School districts also have “the best finance data,” Brunner explains.

“It is collected annually for every single school district in the United States, whereas for other jurisdictions like towns and villages and cities, it’s collected every five years, and it’s in a much smaller subsample every year.”

They compared the federally managed United States Wind Turbine Database, which is updated quarterly and contains the location and characteristics of all wind energy projects in the country – including each turbine’s geographic coordinates and operation year – with data on school district location and composition to determine impacted districts. They looked at factors like school district enrollment, teacher-to-pupil ratios, and expenditures in the five years before and 10 years after the wind energy project became operational.

They also used data on home sales from 2005 to 2021, consisting of specific details on more than 21 million transactions nationwide, to examine home value fluctuations in the districts during the same time periods.

What they found was that school district-wide home values increased by approximately 3% after a wind energy installation became operational, when compared to homes in non-wind districts. They found that the siting and operation of a wind energy installation within a school district is correlated with relatively large increases in per-pupil revenues and expenditures and smaller, but significant, declines in pupil-to-teacher ratios.

They also found that the effect of wind energy installations on both school district revenues and home values were strongly correlated with the size of the energy project – the larger the installation, the greater the positive impact.

Finally, they found that adverse impacts on property values after the announcement of an installation project, but before its construction, were limited to homes within one mile of the project, with no significant effects farther away.

While Brunner notes that the study can’t pinpoint exactly what communities are responding to – be it an increase in property tax revenues or payment in lieu of taxes revenues from the installation, an influx of clean energy workers and their families, or other community and demographic changes that might be coincidentally happening at the same time in any given district – the findings have significant implications for both the policies and the discourse surrounding the largely rural communities where these commercial installations tend to be sited.

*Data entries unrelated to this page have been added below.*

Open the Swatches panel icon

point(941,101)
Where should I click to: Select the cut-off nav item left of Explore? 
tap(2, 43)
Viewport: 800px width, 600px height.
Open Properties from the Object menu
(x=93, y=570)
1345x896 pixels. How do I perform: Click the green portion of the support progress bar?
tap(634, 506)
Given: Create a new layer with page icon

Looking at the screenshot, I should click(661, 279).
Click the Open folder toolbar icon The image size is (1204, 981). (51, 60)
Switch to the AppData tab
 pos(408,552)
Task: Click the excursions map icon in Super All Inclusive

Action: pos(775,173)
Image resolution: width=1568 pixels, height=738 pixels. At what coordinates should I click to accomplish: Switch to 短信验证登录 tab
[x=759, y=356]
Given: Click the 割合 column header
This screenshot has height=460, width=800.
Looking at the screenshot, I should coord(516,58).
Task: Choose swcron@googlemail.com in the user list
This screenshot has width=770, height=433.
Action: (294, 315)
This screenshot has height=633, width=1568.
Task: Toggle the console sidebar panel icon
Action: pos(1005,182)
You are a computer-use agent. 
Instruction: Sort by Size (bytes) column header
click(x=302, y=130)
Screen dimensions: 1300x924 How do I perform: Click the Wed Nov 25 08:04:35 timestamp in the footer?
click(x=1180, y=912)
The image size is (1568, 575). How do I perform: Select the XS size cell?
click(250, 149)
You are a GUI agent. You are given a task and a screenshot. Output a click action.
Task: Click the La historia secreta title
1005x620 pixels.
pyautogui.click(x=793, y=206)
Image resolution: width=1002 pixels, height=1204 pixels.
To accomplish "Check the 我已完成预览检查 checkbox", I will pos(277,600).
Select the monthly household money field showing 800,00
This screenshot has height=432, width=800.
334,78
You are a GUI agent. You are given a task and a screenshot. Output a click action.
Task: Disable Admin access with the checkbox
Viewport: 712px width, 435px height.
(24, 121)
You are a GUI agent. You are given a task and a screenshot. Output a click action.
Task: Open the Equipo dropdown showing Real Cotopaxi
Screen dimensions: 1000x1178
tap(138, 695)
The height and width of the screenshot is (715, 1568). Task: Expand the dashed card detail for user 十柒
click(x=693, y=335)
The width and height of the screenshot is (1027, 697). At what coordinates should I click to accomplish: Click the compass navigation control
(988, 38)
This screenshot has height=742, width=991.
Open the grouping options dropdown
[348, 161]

“My co-authors and I really hope that this starts to change the dialogue and general framing of the impacts of renewable energy on communities, away from the NIMBY aspects and toward the positive impacts that these types of installations can really have,” says Brunner.

“Before we published the study, that really was the discourse. The discourse was about, ‘Oh, we’re worried about our housing values.’ Well, maybe you shouldn’t be worried. Maybe it’s going to go the opposite direction for the vast majority of homeowners. And maybe we could figure out something to compensate the ones that are closest to the turbines.”

For their next study, Brunner and his collaborators will be repeating their look at school-district level data, but turning their lens toward the growing number of large commercial solar energy installations in the U.S.

This study was supported by the U.S. Department of Energy’s Wind Energy Technologies Office under Contract No. DE-AC02-05CH11231.